Stored data
========================

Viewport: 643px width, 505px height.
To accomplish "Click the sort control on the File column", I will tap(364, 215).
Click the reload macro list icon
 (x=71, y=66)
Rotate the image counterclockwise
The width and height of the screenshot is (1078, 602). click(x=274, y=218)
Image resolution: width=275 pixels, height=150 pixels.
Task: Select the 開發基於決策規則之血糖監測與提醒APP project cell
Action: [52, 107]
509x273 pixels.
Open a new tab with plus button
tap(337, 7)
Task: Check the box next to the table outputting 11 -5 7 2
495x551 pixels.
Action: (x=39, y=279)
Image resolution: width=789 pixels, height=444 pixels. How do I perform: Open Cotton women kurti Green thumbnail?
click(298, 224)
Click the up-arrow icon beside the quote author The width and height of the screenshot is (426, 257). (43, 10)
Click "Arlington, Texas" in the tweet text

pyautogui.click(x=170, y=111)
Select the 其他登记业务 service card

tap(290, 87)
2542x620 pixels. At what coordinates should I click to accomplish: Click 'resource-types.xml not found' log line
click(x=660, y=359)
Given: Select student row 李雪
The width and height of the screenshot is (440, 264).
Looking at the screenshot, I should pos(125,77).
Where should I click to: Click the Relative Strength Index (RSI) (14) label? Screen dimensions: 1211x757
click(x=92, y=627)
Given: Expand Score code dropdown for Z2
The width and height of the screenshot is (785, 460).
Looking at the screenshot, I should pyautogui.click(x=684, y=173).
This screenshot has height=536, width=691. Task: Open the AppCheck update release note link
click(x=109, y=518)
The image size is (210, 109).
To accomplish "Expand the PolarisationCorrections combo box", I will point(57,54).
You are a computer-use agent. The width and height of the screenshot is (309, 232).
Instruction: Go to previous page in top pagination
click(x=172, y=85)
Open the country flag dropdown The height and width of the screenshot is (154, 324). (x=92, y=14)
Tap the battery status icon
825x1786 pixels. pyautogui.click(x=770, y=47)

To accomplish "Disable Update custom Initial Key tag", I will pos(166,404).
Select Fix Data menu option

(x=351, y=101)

========================

Print out all the entries above exactly.

Viewport: 643px width, 505px height.
To accomplish "Click the sort control on the File column", I will tap(364, 215).
Click the reload macro list icon
 (x=71, y=66)
Rotate the image counterclockwise
The width and height of the screenshot is (1078, 602). click(x=274, y=218)
Image resolution: width=275 pixels, height=150 pixels.
Task: Select the 開發基於決策規則之血糖監測與提醒APP project cell
Action: [52, 107]
509x273 pixels.
Open a new tab with plus button
tap(337, 7)
Task: Check the box next to the table outputting 11 -5 7 2
495x551 pixels.
Action: (x=39, y=279)
Image resolution: width=789 pixels, height=444 pixels. How do I perform: Open Cotton women kurti Green thumbnail?
click(298, 224)
Click the up-arrow icon beside the quote author The width and height of the screenshot is (426, 257). (43, 10)
Click "Arlington, Texas" in the tweet text

pyautogui.click(x=170, y=111)
Select the 其他登记业务 service card

tap(290, 87)
2542x620 pixels. At what coordinates should I click to accomplish: Click 'resource-types.xml not found' log line
click(x=660, y=359)
Given: Select student row 李雪
The width and height of the screenshot is (440, 264).
Looking at the screenshot, I should pos(125,77).
Where should I click to: Click the Relative Strength Index (RSI) (14) label? Screen dimensions: 1211x757
click(x=92, y=627)
Given: Expand Score code dropdown for Z2
The width and height of the screenshot is (785, 460).
Looking at the screenshot, I should pyautogui.click(x=684, y=173).
This screenshot has height=536, width=691. Task: Open the AppCheck update release note link
click(x=109, y=518)
The image size is (210, 109).
To accomplish "Expand the PolarisationCorrections combo box", I will point(57,54).
You are a computer-use agent. The width and height of the screenshot is (309, 232).
Instruction: Go to previous page in top pagination
click(x=172, y=85)
Open the country flag dropdown The height and width of the screenshot is (154, 324). (x=92, y=14)
Tap the battery status icon
825x1786 pixels. pyautogui.click(x=770, y=47)

To accomplish "Disable Update custom Initial Key tag", I will pos(166,404).
Select Fix Data menu option

(x=351, y=101)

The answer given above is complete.